BEIJING  - China's copper imports fell 3.1% in October from the previous month, customs data showed on Friday, as a cooling manufacturing sector in the world's top consumer of the metal kept demand subdued, while aluminium exports slipped to an eight-month low.

Arrivals of unwrought copper, including anode, refined and semi-finished copper products into China, were 431,000 tonnes last month, the General Administration of Customs said.

That was down from 445,000 tonnes in September but up 1.9% from 423,000 tonnes in October 2018.

Factory activity in China shrank for a sixth straight month in October, which features a week-long national holiday, an official survey showed, underlining the pressure on the copper-intensive manufacturing industry. 

"Demand remains weak, especially from the automotive sector," said He Tianyu, a copper analyst at CRU in Shanghai. Auto sales in China have fallen for 15 straight months, according to the China Association of Automobile Manufacturers. 

The air-conditioning sector, another key source of copper demand, is also not performing well, He added.

January-October imports of unwrought copper were down 10% year-on-year to 3.97 million tonnes, customs said.

Imports of copper concentrate, or partially processed ore, meanwhile came in at 1.914 million tonnes in October, the customs data showed.

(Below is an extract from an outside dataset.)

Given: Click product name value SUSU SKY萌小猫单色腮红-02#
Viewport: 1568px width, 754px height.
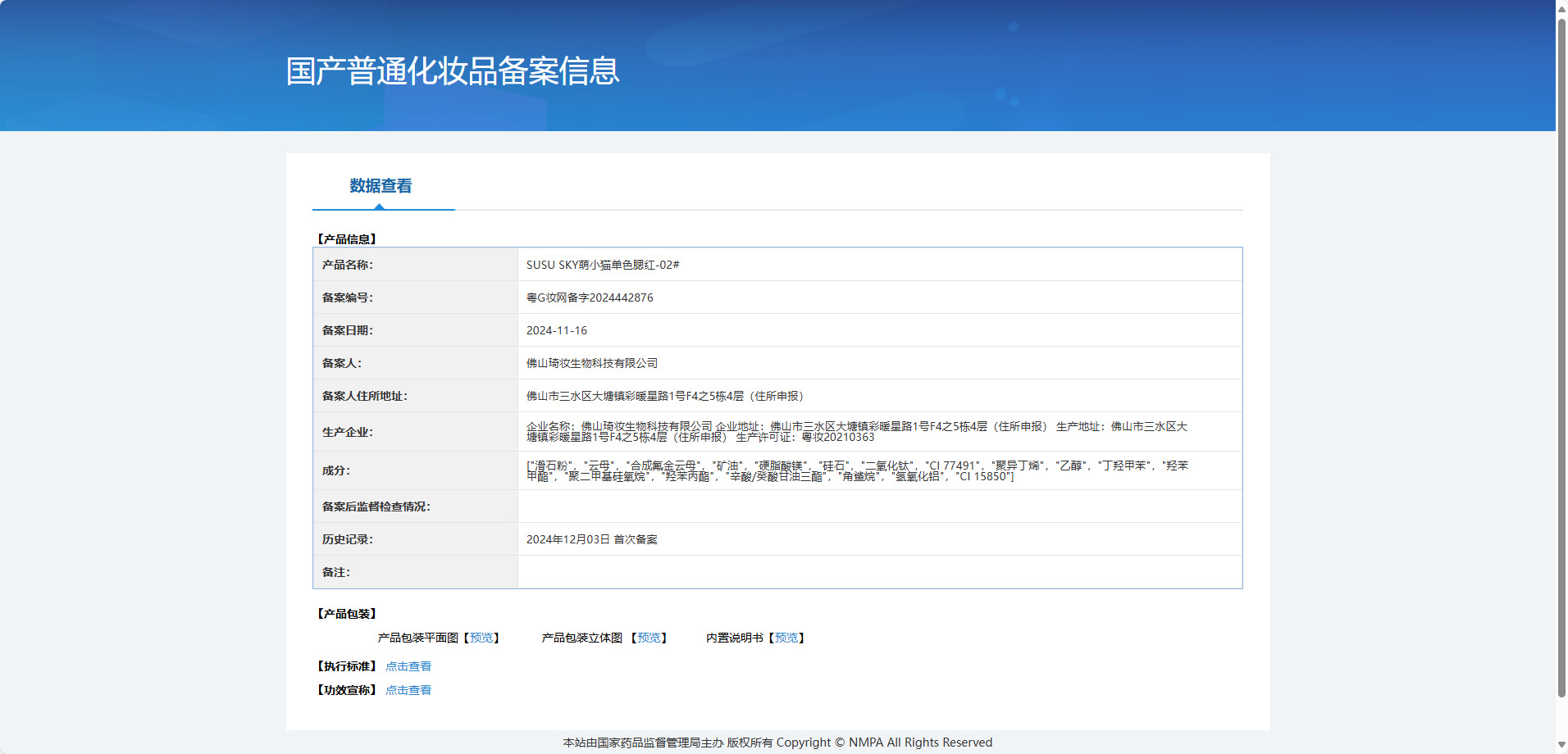Looking at the screenshot, I should 603,265.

That was up 21.1% from 1.581 million tonnes in September and up 22% year-on-year as smelters stocked up on raw material.

January-October imports were up 8.3% year-on-year at 17.916 million tonnes.

The increase in concentrate imports comes as the copper smelters prepare for crunch talks with miners on 2020 supply deals in Shanghai later this month.

The high concentrate number will give miners confidence they can negotiate favourable treatment charges for copper concentrate next year, CRU's He said.

The charges, paid by miners to smelters to process ore into refined metal, go down when the concentrate market is tight.

China's aluminium exports edged down 0.9% in October from the previous month to their lowest since February.

The world's top aluminium producer, hit by two major smelter outages in August that are ongoing, last month exported 431,000 tonnes of unwrought aluminium, including primary metal, alloy and semi-finished products. 

The number compared to exports of 435,000 tonnes in September and was also down 10.6% year-on-year.

Jan-October aluminium exports were 4.8 million tonnes, up 1.4% from the same period last year, customs said.